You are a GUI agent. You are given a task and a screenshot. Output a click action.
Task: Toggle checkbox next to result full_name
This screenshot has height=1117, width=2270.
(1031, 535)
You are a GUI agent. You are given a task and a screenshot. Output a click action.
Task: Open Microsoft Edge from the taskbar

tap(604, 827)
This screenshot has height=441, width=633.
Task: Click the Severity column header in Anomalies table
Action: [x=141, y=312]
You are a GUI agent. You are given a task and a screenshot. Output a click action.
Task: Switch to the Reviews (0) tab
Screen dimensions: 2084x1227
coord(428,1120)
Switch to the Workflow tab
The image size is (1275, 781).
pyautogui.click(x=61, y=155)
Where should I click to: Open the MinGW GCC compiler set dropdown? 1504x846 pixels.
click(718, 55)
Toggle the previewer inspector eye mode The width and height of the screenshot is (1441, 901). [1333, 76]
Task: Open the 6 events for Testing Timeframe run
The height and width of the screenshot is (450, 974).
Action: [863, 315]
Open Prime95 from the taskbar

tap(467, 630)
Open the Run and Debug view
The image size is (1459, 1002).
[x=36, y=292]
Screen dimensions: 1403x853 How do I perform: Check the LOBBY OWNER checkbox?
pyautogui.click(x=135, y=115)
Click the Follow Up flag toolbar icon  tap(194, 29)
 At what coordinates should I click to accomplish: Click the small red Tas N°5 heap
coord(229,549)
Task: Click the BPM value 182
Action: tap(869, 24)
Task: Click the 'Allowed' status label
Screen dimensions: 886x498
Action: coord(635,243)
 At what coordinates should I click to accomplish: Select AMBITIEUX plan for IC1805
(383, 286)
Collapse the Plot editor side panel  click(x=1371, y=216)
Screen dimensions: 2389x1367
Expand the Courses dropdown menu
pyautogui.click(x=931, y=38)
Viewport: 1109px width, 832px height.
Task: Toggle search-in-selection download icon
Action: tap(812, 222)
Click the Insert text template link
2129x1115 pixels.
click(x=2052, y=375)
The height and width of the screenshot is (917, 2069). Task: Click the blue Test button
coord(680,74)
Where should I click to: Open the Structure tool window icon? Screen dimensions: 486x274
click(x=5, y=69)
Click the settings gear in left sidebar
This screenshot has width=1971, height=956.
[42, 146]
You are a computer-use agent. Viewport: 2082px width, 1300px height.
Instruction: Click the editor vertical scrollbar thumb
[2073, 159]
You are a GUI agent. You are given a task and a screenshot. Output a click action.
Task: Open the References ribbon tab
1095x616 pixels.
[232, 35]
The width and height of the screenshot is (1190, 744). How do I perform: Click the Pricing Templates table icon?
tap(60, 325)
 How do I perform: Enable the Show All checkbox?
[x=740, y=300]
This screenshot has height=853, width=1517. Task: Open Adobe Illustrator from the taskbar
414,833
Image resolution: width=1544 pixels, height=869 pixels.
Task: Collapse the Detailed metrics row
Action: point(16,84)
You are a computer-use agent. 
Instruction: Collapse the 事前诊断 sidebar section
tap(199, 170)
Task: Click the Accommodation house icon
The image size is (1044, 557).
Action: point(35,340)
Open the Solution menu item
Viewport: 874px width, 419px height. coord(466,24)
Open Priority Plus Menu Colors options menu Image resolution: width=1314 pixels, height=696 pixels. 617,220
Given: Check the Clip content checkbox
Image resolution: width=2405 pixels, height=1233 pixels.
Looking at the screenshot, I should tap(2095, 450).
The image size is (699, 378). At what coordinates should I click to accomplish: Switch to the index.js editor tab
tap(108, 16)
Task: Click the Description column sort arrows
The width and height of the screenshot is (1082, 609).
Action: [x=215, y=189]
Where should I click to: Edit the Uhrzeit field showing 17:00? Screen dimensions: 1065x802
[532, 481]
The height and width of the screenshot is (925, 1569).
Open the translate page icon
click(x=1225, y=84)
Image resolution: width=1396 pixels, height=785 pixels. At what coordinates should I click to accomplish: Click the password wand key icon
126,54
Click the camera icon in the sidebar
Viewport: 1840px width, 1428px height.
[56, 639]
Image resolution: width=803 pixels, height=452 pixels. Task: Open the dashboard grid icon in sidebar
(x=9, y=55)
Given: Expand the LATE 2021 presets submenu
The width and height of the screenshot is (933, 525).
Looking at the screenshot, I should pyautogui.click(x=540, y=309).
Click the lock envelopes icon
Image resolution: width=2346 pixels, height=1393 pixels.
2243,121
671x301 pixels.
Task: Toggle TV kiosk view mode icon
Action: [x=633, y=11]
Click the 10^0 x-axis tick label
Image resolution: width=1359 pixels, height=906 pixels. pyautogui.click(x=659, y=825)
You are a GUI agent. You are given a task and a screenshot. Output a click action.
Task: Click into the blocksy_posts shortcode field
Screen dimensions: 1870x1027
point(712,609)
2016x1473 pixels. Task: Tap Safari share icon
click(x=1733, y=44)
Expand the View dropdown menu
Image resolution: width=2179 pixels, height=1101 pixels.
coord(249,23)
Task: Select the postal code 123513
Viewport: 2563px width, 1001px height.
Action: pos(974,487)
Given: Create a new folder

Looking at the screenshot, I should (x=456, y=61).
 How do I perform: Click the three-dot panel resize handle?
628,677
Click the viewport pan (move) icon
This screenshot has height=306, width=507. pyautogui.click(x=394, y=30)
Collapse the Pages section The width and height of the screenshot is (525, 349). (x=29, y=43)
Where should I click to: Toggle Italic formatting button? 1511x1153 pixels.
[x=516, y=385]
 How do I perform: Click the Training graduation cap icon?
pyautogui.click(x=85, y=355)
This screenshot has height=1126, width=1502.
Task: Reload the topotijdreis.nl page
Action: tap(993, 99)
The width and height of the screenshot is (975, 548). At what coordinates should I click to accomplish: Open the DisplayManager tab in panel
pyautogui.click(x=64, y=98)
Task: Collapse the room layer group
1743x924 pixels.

*****

### Prompt
Your task for the entries above: copy exactly the span starting with the line with "The image size is (1275, 781)." and going on through the line with "Task: Open the 6", both lines included, and nothing else.

### Task solution
The image size is (1275, 781).
pyautogui.click(x=61, y=155)
Where should I click to: Open the MinGW GCC compiler set dropdown? 1504x846 pixels.
click(718, 55)
Toggle the previewer inspector eye mode The width and height of the screenshot is (1441, 901). [1333, 76]
Task: Open the 6 events for Testing Timeframe run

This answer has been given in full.